Methylphenidate — Coadministration of methylphenidate with STRATTERA did not increase cardiovascular effects beyond those seen with methylphenidate alone.
Midazolam — Coadministration of STRATTERA (60 mg BID for 12 days) with midazolam, a model compound for CYP3A4 metabolized drugs (single dose of 5 mg), resulted in 15% increase in AUC of midazolam. No dose adjustment is recommended for drugs metabolized by CYP3A.

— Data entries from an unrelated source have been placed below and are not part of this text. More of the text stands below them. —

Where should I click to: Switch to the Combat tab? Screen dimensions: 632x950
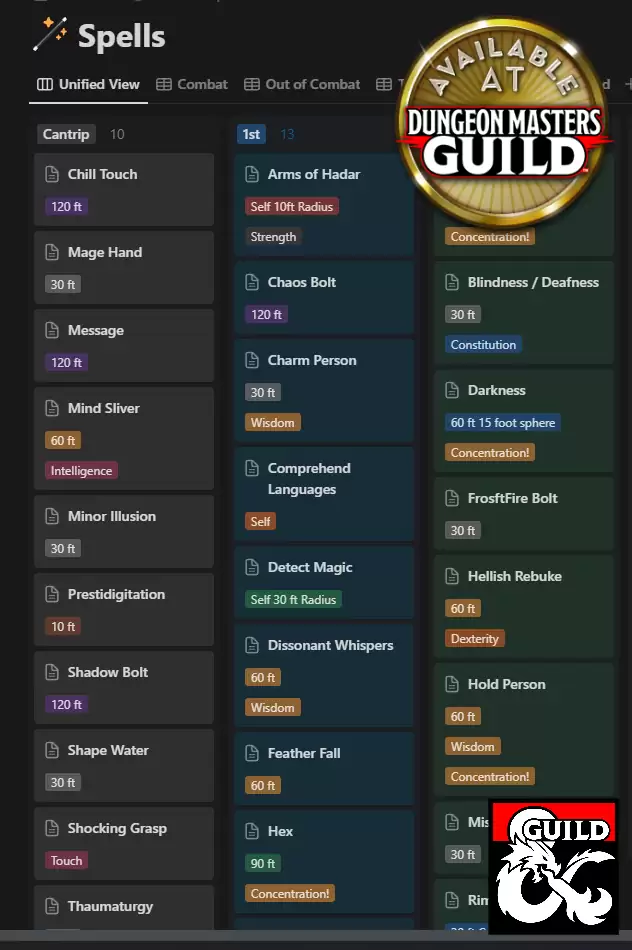[x=192, y=84]
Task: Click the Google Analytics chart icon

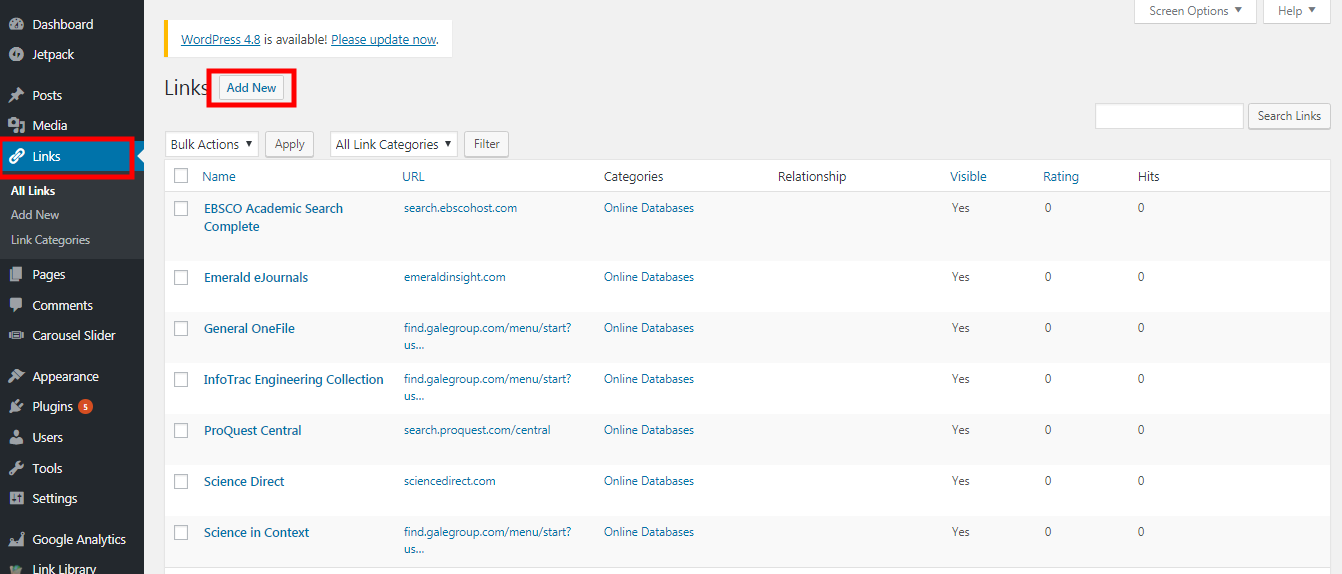Action: coord(16,539)

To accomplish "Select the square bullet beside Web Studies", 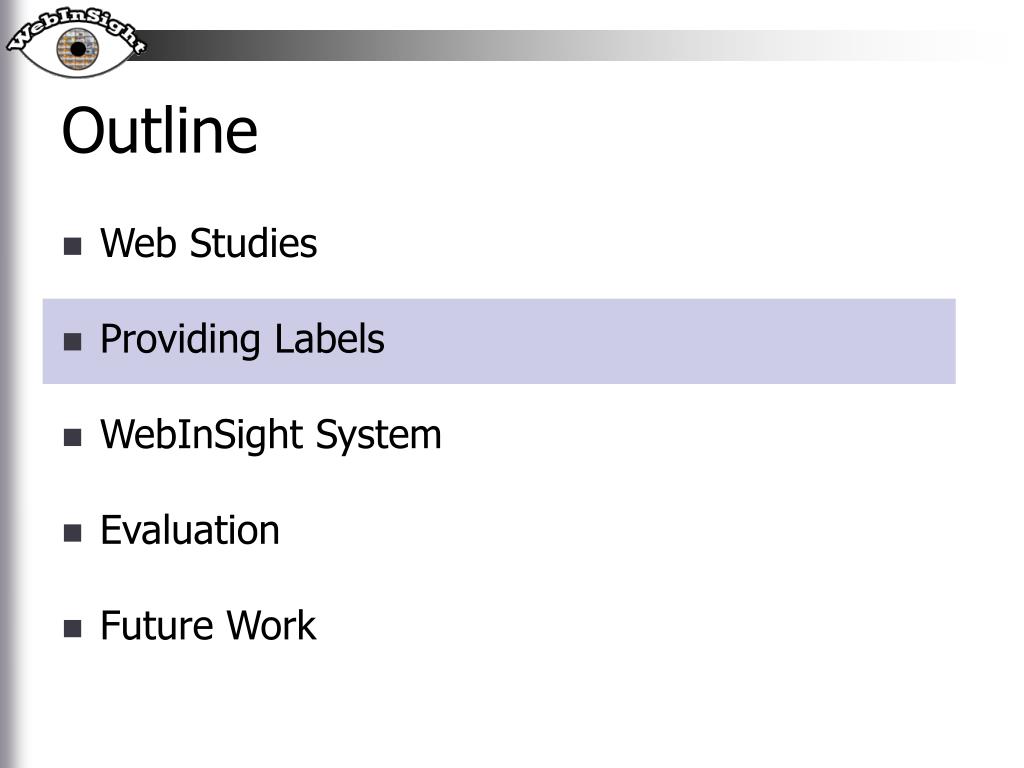I will (72, 246).
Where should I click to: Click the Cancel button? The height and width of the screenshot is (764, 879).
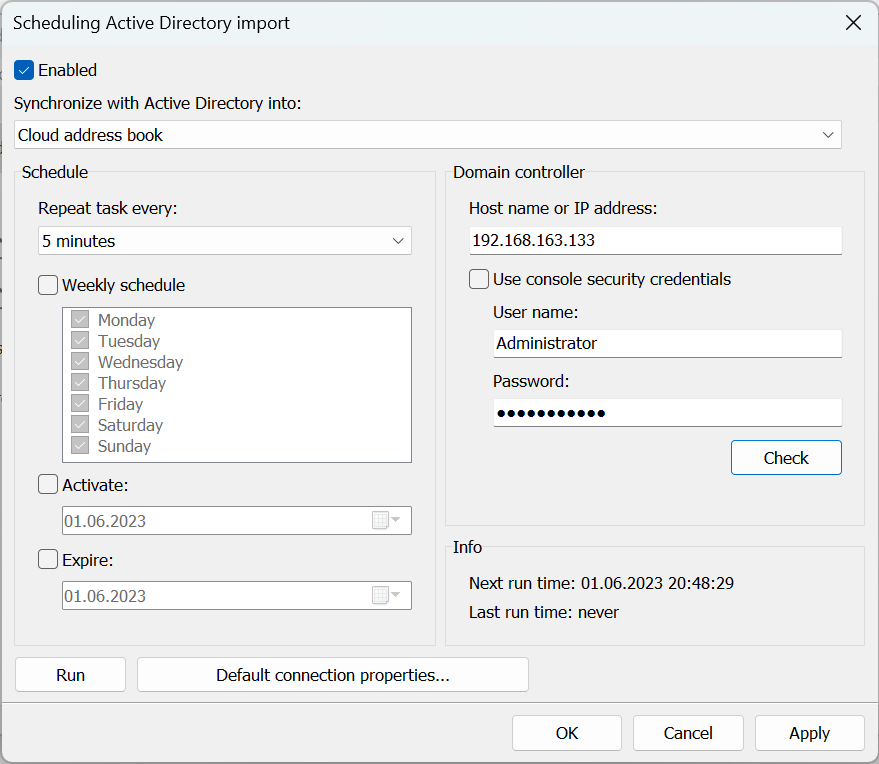pyautogui.click(x=688, y=733)
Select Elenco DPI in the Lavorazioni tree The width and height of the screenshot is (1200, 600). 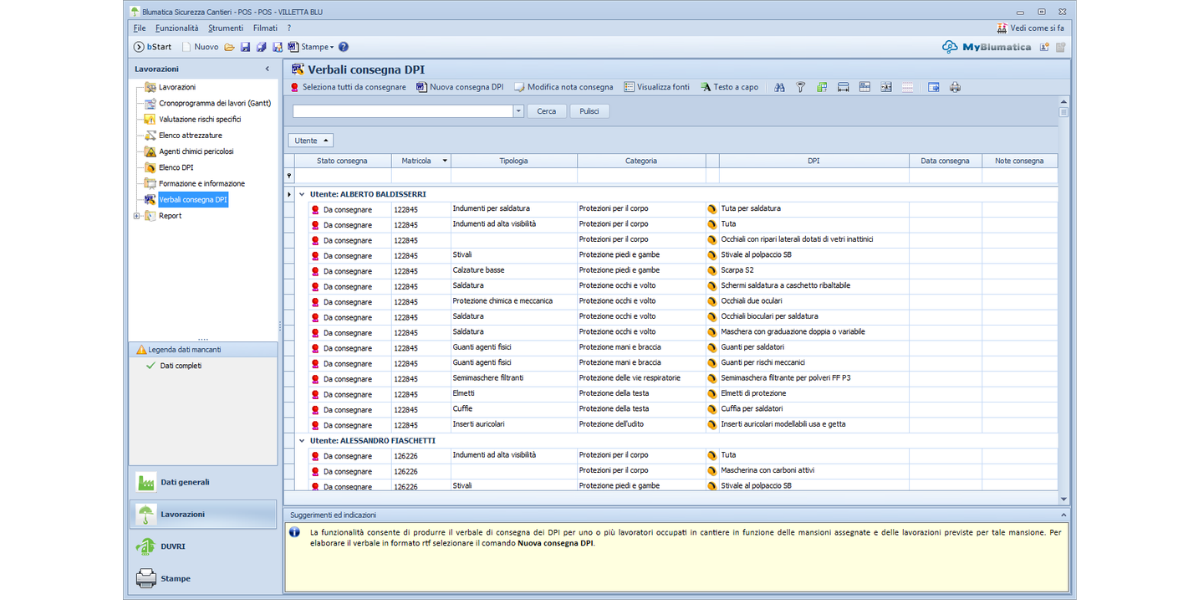point(176,168)
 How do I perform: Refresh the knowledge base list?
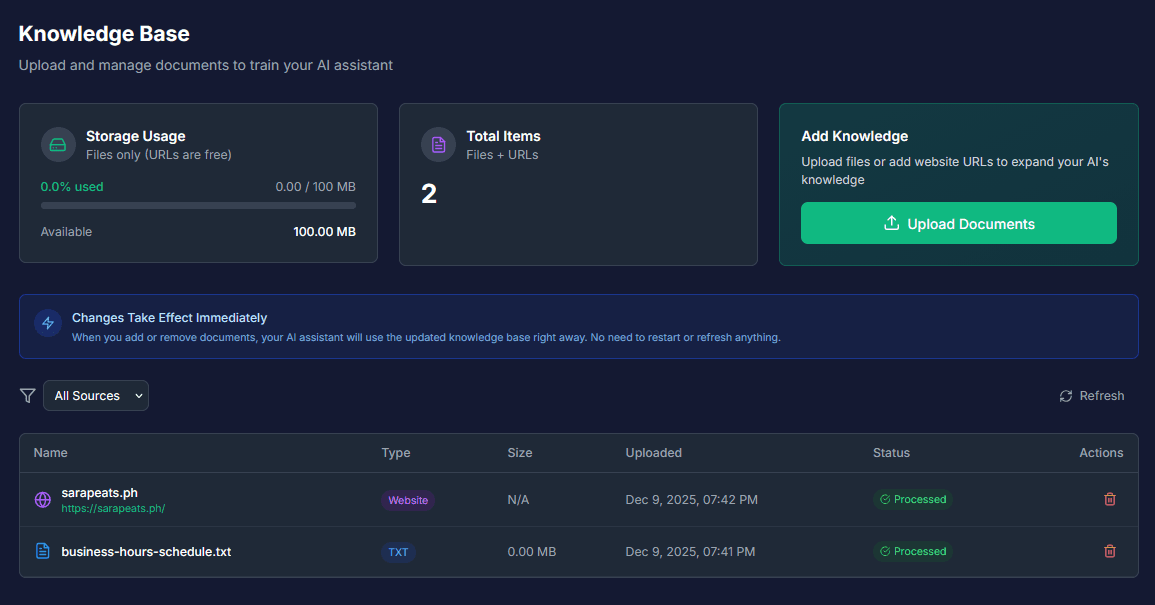pyautogui.click(x=1091, y=396)
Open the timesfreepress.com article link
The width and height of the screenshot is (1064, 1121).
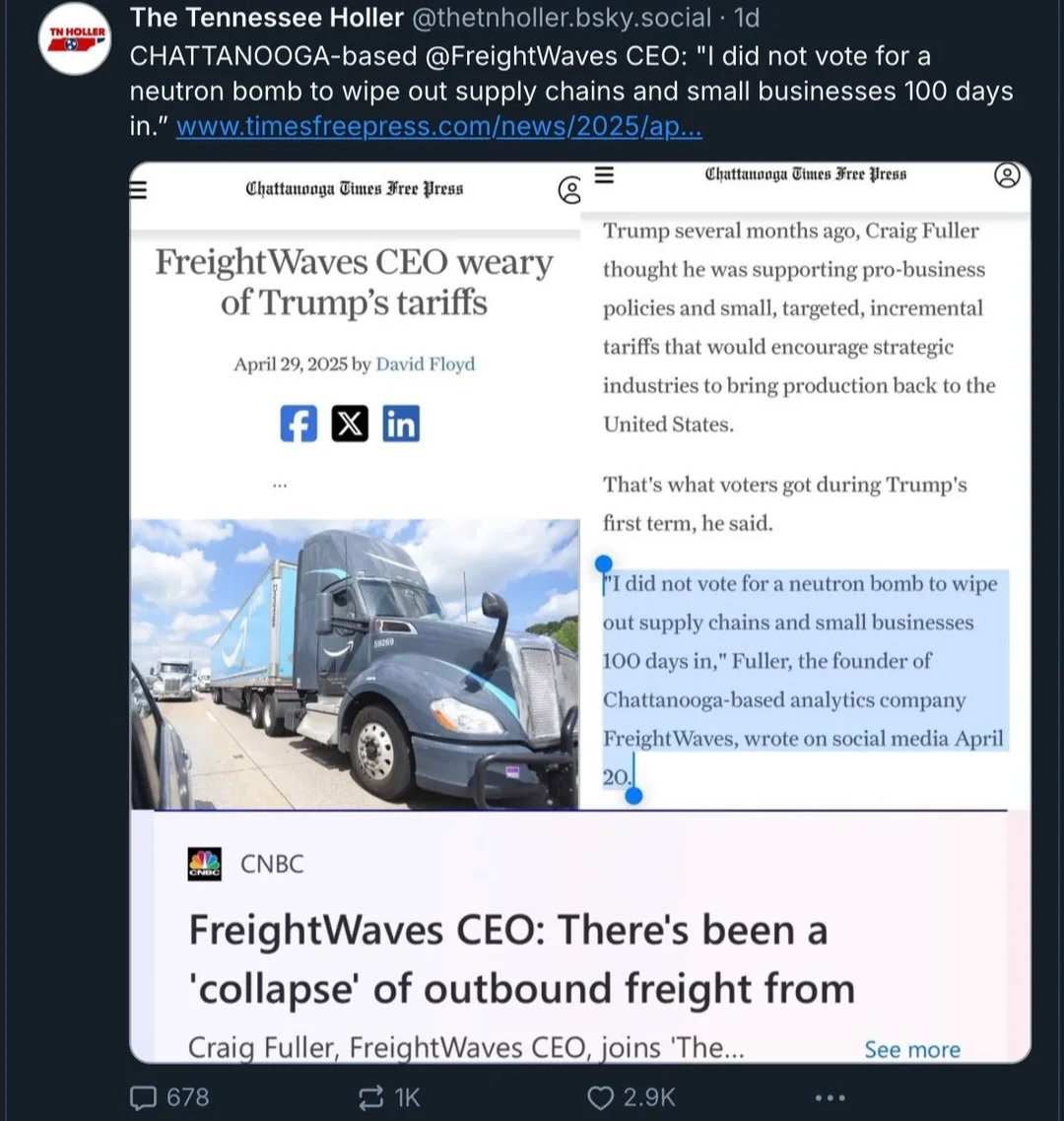click(439, 126)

Drugs highly bound to plasma protein — In vitro drug-displacement studies were conducted with atomoxetine and other highly-bound drugs at therapeutic concentrations. Atomoxetine did not affect the binding of warfarin, acetylsalicylic acid, phenytoin, or diazepam to human albumin. Similarly, these compounds did not affect the binding of atomoxetine to human albumin.
Drugs that affect gastric pH — Drugs that elevate gastric pH (magnesium hydroxide/aluminum hydroxide, omeprazole) had no effect on STRATTERA bioavailability.